Understanding Preferences for Transportation Infrastructure Investment: A Case Study of California’s High-Speed Rail Project

Research Team: Cecile Gaubert (lead), Pablo Fajgelbaum, Edouard Schaal, and Eduardo Morales

UC Campus(es): UC Berkeley, UCLA

Problem Statement: Transportation infrastructure projects–including the California High-Speed Rail project–often spark public debates that stem from a mix of economic and ideological factors. On the economic side, transportation investments tend to benefit some regions or groups while neglecting or negatively impacting others. Ideologically and politically, public views and policymaker decisions are shaped by preferences for collective goods, environmental concerns, and/or political affiliations.
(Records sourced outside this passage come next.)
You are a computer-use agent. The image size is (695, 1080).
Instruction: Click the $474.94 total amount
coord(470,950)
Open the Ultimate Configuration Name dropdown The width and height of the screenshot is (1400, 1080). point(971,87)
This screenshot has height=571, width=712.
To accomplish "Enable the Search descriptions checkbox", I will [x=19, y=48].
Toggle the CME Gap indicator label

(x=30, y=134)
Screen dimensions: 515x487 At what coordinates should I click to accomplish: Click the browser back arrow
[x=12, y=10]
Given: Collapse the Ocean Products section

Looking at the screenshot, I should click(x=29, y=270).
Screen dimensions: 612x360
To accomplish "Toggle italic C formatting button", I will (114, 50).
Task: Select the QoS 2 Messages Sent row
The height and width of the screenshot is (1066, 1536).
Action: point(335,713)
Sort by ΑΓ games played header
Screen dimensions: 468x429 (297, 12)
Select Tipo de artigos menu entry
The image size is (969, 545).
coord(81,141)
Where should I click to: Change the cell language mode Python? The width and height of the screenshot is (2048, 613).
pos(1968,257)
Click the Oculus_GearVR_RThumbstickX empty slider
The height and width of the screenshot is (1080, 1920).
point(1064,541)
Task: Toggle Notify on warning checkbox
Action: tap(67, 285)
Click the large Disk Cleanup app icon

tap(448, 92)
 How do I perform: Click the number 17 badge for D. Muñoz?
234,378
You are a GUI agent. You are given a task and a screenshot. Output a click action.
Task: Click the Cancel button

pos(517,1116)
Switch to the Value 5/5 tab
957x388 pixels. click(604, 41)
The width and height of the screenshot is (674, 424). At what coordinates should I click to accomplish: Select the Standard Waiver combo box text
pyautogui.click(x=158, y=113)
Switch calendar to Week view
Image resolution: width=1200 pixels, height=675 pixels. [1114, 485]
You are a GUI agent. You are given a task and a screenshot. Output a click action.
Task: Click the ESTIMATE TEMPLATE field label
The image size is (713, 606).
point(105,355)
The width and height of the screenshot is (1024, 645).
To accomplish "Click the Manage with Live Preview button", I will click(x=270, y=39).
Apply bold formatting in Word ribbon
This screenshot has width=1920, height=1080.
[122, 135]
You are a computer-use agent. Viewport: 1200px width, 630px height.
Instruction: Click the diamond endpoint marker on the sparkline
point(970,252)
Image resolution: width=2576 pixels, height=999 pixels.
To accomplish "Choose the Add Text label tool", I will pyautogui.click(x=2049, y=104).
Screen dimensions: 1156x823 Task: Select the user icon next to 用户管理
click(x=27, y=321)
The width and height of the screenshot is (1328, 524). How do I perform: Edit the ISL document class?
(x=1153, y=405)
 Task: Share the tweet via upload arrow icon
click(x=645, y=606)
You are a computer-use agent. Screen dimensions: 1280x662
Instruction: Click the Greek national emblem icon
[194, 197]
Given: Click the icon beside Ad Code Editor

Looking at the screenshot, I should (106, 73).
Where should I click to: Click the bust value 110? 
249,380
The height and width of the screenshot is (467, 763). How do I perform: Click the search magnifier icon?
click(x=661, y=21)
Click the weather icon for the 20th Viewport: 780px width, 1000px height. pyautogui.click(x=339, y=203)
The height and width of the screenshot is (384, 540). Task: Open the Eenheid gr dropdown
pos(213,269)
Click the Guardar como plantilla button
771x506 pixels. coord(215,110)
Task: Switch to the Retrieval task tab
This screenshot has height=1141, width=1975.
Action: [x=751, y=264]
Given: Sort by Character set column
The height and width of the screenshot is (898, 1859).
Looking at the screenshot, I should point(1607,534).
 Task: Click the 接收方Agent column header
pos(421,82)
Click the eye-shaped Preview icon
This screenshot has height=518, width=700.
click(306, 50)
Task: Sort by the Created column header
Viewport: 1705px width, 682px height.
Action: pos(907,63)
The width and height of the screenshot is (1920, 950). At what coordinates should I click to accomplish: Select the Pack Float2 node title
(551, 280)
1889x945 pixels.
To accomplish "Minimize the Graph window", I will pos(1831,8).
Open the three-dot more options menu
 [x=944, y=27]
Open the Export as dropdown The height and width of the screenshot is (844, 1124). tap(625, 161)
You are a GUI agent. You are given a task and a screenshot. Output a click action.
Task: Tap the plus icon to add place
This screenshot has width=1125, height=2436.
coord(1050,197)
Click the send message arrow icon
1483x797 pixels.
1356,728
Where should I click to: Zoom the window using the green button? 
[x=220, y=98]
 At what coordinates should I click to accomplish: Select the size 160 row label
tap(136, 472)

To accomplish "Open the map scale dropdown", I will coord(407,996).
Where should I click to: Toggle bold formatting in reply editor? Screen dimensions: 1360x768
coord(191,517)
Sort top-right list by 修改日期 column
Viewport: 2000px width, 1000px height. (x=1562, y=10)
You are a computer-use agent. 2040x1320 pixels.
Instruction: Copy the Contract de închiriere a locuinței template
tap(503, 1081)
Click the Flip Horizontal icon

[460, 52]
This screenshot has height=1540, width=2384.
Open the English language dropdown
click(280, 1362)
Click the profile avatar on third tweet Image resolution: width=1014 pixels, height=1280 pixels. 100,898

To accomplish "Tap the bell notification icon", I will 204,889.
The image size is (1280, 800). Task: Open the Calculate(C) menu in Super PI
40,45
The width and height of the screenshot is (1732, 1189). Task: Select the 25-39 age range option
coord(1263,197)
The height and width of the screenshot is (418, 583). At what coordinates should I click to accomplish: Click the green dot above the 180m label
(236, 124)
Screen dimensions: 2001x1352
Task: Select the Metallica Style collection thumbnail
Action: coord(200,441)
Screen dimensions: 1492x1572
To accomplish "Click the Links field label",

Project Description: This project will use the California High Speed Rail (CHSR) project as a case study for analyzing the relative importance of economic versus political/ideological factors in shaping preferences for large transportation projects among voters and policymakers. The researchers will develop a framework for assessing the expected economic outcomes of such projects and use it to gauge public support for different project designs, quantify the economic costs of influencing that support, and understand the distributional impacts of transportation projects across regions. The project has four steps: 1) Create an economic model to assess CHSR benefits across census tracts, considering factors like time and cost savings and their impact on income, land prices, productivity, and jobs; 2) analyze voting data from 2008's Proposition 1A and the model predictions from #1 to understand how votes respond to income gains and political ideology; 3) evaluate the significance of economic versus ideological factors in influencing voter preferences and predict the impact of alternative CHSR designs; and 4) use the CHSR route and political support data to identify station placements influenced by regional factors, voter support, and income maximization.